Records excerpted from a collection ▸
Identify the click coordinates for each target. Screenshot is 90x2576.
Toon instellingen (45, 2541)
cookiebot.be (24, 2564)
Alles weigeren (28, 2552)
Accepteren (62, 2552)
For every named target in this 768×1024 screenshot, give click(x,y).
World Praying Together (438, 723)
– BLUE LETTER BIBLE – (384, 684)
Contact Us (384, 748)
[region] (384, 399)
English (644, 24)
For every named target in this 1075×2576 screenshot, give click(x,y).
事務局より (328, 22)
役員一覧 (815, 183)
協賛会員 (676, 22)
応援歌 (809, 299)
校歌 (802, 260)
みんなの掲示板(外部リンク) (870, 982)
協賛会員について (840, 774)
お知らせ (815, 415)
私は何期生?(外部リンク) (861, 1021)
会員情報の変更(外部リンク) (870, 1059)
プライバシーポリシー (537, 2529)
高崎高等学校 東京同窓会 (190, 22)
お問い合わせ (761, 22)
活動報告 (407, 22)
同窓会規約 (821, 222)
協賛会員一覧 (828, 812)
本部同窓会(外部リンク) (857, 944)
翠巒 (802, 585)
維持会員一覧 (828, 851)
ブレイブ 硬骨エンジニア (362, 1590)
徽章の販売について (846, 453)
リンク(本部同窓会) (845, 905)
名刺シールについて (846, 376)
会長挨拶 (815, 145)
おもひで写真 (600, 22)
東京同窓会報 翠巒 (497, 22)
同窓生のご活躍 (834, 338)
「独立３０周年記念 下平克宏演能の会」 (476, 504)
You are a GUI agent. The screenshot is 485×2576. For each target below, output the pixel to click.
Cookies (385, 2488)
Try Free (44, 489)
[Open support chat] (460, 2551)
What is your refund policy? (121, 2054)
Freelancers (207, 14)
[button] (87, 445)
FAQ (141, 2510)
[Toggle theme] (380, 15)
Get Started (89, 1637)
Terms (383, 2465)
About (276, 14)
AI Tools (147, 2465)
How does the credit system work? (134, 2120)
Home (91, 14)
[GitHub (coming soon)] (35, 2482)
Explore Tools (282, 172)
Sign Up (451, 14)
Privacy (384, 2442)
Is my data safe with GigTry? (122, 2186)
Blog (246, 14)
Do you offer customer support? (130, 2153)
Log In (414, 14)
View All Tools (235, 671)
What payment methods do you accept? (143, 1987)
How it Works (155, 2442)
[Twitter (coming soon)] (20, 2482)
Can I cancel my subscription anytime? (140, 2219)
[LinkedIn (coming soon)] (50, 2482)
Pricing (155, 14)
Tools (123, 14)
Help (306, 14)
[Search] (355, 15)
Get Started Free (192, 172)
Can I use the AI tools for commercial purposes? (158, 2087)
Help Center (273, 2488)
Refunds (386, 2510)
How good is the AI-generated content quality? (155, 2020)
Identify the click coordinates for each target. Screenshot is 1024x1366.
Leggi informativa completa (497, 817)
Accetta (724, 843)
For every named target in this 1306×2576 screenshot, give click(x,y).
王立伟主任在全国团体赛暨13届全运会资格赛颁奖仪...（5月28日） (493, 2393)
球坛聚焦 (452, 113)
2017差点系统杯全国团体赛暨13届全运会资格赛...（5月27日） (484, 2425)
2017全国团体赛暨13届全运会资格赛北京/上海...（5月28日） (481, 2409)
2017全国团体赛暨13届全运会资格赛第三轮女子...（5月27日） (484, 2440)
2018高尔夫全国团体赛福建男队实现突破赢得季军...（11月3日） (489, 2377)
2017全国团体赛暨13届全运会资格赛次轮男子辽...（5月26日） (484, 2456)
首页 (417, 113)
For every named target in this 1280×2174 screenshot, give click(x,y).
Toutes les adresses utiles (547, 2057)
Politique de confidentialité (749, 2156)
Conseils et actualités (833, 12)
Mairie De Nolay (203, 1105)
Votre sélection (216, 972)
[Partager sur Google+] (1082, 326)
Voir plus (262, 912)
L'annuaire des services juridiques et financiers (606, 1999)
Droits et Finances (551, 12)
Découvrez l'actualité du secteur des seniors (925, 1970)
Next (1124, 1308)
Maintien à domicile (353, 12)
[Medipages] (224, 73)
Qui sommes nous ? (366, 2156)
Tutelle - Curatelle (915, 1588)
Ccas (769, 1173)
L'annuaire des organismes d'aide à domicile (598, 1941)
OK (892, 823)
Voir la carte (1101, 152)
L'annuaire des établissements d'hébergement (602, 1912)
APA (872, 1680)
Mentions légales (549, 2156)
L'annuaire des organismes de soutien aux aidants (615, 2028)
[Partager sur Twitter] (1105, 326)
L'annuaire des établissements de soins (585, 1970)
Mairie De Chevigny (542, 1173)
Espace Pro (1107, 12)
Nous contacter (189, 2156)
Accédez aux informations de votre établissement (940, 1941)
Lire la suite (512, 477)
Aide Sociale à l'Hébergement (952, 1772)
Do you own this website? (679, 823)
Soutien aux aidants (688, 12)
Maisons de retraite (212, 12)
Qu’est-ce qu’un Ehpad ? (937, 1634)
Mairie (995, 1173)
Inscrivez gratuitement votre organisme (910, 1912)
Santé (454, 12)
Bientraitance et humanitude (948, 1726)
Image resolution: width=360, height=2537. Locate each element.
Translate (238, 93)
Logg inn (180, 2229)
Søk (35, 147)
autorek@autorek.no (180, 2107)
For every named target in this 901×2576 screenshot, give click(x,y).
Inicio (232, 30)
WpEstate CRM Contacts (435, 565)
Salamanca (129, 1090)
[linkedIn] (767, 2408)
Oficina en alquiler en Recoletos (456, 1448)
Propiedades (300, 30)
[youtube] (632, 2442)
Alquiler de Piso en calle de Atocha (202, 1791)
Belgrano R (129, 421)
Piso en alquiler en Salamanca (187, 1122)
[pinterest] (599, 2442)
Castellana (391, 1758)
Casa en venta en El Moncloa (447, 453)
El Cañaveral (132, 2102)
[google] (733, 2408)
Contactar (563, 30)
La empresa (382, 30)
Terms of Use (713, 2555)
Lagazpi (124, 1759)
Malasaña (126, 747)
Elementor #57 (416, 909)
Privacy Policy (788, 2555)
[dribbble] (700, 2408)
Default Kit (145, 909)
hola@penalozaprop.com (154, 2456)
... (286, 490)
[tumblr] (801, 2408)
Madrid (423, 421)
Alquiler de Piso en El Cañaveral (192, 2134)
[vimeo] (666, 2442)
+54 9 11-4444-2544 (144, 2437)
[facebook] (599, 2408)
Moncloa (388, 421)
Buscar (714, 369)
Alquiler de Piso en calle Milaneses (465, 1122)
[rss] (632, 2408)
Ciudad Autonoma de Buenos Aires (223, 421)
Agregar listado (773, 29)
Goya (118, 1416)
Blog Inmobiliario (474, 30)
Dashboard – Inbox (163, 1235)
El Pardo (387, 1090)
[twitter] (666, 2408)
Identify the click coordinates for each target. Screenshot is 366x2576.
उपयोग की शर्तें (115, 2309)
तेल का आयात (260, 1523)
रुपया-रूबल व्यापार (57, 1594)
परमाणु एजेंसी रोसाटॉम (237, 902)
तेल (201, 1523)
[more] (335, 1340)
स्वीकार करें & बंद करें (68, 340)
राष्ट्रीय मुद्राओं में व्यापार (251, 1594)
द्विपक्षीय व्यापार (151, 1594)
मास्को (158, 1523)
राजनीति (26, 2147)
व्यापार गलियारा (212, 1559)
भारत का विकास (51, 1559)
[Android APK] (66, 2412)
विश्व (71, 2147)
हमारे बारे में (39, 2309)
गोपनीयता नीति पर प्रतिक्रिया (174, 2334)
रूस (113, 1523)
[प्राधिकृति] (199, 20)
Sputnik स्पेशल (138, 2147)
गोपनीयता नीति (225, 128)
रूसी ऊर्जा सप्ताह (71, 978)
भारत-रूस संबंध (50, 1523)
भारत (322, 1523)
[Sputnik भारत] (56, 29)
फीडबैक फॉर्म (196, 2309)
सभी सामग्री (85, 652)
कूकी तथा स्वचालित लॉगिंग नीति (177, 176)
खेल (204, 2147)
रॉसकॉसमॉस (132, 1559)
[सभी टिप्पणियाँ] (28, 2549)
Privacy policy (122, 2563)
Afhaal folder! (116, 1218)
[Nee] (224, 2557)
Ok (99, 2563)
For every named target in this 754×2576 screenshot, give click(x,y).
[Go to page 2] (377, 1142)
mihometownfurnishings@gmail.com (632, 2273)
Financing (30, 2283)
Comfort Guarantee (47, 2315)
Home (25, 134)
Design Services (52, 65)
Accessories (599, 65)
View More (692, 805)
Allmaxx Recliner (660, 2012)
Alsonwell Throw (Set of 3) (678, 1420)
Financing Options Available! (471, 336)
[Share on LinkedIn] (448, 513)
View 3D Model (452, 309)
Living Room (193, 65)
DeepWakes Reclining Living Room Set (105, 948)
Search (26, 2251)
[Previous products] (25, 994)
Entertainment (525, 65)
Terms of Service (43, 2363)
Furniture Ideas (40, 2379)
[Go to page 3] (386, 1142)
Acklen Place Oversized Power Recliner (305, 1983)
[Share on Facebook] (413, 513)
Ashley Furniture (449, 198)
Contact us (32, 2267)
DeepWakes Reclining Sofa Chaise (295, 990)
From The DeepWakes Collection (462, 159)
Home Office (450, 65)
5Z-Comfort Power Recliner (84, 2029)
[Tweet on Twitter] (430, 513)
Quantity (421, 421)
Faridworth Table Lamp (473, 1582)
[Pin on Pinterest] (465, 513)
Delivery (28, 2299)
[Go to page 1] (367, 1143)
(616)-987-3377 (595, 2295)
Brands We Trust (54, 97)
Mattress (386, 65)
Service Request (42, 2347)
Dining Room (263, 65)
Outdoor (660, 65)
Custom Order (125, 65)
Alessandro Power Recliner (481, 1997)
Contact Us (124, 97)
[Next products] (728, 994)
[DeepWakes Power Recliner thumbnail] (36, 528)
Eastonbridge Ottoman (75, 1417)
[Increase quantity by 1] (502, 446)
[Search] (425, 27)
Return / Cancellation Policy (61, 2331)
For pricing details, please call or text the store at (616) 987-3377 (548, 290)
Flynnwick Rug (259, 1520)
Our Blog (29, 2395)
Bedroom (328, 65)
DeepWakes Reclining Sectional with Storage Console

Task directions ▸ Set down, exactly as they stand above, the lines starting with the line with "Casa en venta en El Moncloa (447, 453)" and going on through the line with "Alquiler de Piso en El Cañaveral (192, 2134)", and no others.

Exercise solution ▸
Casa en venta en El Moncloa (447, 453)
El Cañaveral (132, 2102)
[google] (733, 2408)
Contactar (563, 30)
La empresa (382, 30)
Terms of Use (713, 2555)
Lagazpi (124, 1759)
Malasaña (126, 747)
Elementor #57 (416, 909)
Privacy Policy (788, 2555)
[dribbble] (700, 2408)
Default Kit (145, 909)
hola@penalozaprop.com (154, 2456)
... (286, 490)
[tumblr] (801, 2408)
Madrid (423, 421)
Alquiler de Piso en El Cañaveral (192, 2134)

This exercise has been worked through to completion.